INSTRUÇÕES DE TRABALHO —
Extraia dos itens todas as linhas em que aparece a palavra "screenshot". Maiúsculas e minúsculas fazem diferença.

ITENS FORNECIDOS —

★ ★ ★ ★

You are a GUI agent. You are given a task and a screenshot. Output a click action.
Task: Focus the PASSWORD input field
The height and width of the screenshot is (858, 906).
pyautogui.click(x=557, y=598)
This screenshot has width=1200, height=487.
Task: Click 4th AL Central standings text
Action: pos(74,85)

★ ★ ★ ★

TAREFA CONCLUÍDA —
You are a GUI agent. You are given a task and a screenshot. Output a click action.
The height and width of the screenshot is (858, 906).
This screenshot has width=1200, height=487.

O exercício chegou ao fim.